Greg Sargent: “The Koch brothers are sinking big money into an expanding effort to win over Latino voters in the 2016 cycle with a simple message: Don’t go with the party that will make you reliant on government. Vote Republican instead.”

“Ashley Parker of the New York Times reports that the conservative billionaire Kochs are helping to bankroll a multi-million-dollar effort to reach out to Latino voters, called the Libre Initiative, that is meant to fill a vacuum left by the Republican Party, which the group thinks has failed miserably in this outreach mission.”

“The trouble with all this is that Latinos tend to support the overall Democratic governing vision — and not the Republican one — when it comes to economic issues and health care, too.”

“If the Koch-funded group’s core message is that Democratic economic and health care policies produce an over-reliance on government — whereas scaling back government and unleashing the power of free enterprise are the only true solutions to maximizing opportunity and self-realization for Latinos — it would not be surprising if many of them end up rejecting its fundamental animating principles this time around, too.”

Americans Hate Government But They Like What it Does

Washington Post: “The Pew Research Center has just released a fascinating deep-dive on how Americans feel about government … One finding stands out: Even if Americans don’t trust the government, they still want the government to do a whole bunch of stuff.”

“The low level of trust in government is not surprise … Small wonder, then, that only 19 percent of Americans interviewed in this Pew survey said that they trusted the government always or most of the time.”

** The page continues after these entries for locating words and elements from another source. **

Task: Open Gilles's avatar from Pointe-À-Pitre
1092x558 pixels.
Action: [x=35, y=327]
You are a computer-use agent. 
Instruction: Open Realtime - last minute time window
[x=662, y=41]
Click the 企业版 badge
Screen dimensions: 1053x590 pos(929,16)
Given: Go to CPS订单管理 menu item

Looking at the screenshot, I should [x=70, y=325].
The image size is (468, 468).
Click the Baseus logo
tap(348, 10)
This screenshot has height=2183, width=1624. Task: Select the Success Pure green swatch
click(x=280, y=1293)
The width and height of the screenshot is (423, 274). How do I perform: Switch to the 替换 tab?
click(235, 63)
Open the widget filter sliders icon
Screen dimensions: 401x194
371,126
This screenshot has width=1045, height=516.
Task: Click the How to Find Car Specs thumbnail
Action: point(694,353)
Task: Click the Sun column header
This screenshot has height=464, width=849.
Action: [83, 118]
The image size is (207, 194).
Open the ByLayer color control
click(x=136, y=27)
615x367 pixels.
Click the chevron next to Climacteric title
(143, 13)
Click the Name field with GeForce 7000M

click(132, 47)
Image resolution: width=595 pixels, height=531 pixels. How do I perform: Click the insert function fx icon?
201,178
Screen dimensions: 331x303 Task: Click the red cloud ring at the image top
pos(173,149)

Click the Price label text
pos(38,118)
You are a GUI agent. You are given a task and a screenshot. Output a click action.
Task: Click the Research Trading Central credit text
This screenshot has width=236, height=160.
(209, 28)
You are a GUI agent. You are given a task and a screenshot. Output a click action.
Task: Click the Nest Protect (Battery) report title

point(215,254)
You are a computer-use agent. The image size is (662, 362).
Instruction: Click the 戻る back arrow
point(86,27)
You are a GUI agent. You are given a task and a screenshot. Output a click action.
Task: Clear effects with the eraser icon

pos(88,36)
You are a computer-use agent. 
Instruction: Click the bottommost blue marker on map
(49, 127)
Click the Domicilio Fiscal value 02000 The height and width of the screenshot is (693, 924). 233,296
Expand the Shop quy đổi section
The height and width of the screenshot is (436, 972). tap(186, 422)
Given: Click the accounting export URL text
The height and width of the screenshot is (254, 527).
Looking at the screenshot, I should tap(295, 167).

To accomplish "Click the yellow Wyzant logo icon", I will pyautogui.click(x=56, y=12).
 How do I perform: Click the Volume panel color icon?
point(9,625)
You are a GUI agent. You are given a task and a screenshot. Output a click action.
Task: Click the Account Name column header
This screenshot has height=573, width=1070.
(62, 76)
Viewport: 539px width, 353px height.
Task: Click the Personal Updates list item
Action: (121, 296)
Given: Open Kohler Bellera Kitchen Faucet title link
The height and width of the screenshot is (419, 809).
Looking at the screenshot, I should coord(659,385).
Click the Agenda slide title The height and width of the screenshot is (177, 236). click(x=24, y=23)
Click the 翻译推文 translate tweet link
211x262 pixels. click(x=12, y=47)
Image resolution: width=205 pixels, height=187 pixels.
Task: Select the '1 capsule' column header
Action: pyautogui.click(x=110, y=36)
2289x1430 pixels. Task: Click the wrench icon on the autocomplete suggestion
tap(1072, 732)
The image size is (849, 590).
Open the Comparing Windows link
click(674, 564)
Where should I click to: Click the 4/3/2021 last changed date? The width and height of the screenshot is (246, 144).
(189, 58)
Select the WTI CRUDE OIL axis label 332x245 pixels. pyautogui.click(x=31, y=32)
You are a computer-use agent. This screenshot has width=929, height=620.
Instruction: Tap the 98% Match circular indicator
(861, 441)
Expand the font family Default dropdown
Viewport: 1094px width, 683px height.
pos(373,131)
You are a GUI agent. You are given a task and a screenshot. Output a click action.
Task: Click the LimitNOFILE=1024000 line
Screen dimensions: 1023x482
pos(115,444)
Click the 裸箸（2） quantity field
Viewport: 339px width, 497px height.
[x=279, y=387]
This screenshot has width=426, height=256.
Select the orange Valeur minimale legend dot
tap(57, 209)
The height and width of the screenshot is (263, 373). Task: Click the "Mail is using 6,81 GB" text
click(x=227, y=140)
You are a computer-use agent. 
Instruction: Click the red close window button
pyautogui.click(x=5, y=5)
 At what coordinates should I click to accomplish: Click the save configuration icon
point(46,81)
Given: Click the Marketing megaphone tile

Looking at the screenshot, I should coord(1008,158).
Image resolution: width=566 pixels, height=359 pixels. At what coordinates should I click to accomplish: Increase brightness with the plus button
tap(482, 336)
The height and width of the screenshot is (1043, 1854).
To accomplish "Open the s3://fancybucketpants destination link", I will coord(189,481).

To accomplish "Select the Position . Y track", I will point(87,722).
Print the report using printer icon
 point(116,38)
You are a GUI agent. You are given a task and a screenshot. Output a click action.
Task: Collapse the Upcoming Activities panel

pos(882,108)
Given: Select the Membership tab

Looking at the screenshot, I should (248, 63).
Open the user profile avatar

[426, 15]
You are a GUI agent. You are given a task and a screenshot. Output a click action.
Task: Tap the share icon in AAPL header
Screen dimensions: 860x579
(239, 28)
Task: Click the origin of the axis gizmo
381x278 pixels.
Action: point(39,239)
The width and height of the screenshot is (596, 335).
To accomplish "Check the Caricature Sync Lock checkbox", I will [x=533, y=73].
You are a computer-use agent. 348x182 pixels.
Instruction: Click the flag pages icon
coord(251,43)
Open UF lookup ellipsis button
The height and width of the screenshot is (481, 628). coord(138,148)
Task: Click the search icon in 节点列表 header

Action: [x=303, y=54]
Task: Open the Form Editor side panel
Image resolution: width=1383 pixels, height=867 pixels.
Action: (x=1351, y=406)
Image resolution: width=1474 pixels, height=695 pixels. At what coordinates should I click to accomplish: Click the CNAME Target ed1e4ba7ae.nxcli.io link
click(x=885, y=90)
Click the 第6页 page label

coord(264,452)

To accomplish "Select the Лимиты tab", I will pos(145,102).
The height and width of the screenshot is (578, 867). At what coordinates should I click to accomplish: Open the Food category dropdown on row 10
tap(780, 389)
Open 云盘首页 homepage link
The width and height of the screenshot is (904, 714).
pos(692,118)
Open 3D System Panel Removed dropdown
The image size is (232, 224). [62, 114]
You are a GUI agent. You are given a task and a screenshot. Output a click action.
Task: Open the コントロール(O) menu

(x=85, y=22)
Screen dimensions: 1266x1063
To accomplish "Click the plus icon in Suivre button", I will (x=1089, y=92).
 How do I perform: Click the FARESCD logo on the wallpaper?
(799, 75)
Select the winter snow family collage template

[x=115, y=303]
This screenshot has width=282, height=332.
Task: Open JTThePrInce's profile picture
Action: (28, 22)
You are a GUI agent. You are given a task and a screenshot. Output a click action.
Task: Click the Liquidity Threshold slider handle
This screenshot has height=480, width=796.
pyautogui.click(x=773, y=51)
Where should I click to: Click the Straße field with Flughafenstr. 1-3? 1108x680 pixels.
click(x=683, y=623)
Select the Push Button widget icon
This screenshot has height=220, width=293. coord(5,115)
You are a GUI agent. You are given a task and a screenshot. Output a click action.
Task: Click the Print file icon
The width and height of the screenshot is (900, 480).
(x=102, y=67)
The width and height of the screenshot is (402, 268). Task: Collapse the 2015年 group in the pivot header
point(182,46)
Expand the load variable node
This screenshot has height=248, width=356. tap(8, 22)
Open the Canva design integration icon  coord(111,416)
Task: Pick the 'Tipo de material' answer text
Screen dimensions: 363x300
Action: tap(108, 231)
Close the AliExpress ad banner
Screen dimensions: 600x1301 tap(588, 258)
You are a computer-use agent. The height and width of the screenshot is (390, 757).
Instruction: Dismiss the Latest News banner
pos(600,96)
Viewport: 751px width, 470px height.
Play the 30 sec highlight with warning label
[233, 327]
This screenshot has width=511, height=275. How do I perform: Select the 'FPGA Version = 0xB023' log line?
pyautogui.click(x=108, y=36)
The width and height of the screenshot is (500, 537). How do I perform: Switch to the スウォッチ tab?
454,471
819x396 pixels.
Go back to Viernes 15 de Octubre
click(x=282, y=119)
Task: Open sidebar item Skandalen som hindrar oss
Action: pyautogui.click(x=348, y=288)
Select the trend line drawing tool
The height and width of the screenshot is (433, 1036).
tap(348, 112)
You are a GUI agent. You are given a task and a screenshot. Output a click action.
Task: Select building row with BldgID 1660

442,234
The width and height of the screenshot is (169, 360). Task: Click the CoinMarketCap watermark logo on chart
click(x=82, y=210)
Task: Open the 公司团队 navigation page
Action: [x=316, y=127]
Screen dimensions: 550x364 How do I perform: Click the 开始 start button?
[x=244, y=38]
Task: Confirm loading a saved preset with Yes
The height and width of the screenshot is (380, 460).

“But when given along list of issues, most Americans still wanted government to have a ‘major role’ in handling those issues. The vast majority (94 percent) thought government should help keep us safe from terrorism. About three-quarters said that it should have a major role in strengthening the economy, protecting the environment and maintaining the nation’s infrastructure. Majorities also wanted the government to play a major role in helping the poor and seniors.”